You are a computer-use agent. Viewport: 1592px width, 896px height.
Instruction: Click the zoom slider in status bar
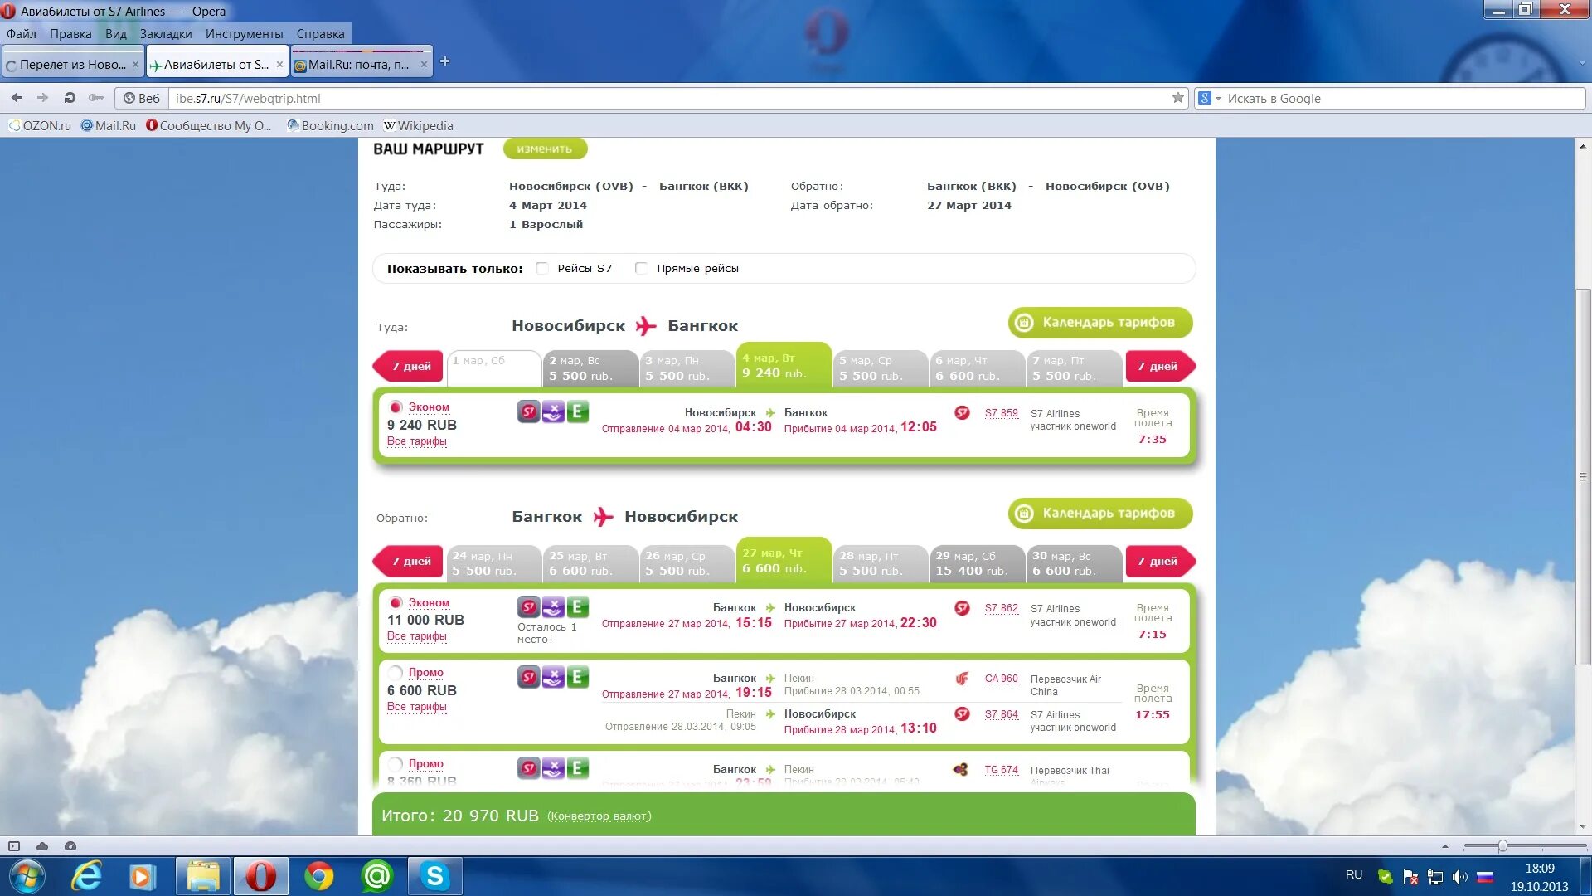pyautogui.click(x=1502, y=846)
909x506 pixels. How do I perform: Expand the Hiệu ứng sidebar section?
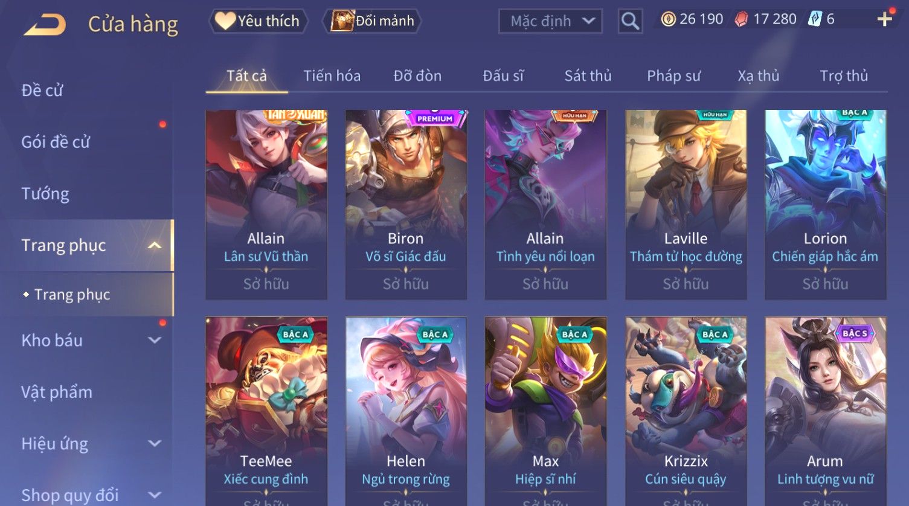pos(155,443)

▸ **Aim of the task**
Rewrite every row above, changing "zoom slider" to "zoom control" and keeping all other text the same. Omit the pictures.

▸ **Solution for this task**
You are a computer-use agent. Viewport: 1592px width, 896px height.
Instruction: Click the zoom control in status bar
pyautogui.click(x=1502, y=846)
909x506 pixels. How do I perform: Expand the Hiệu ứng sidebar section?
pos(155,443)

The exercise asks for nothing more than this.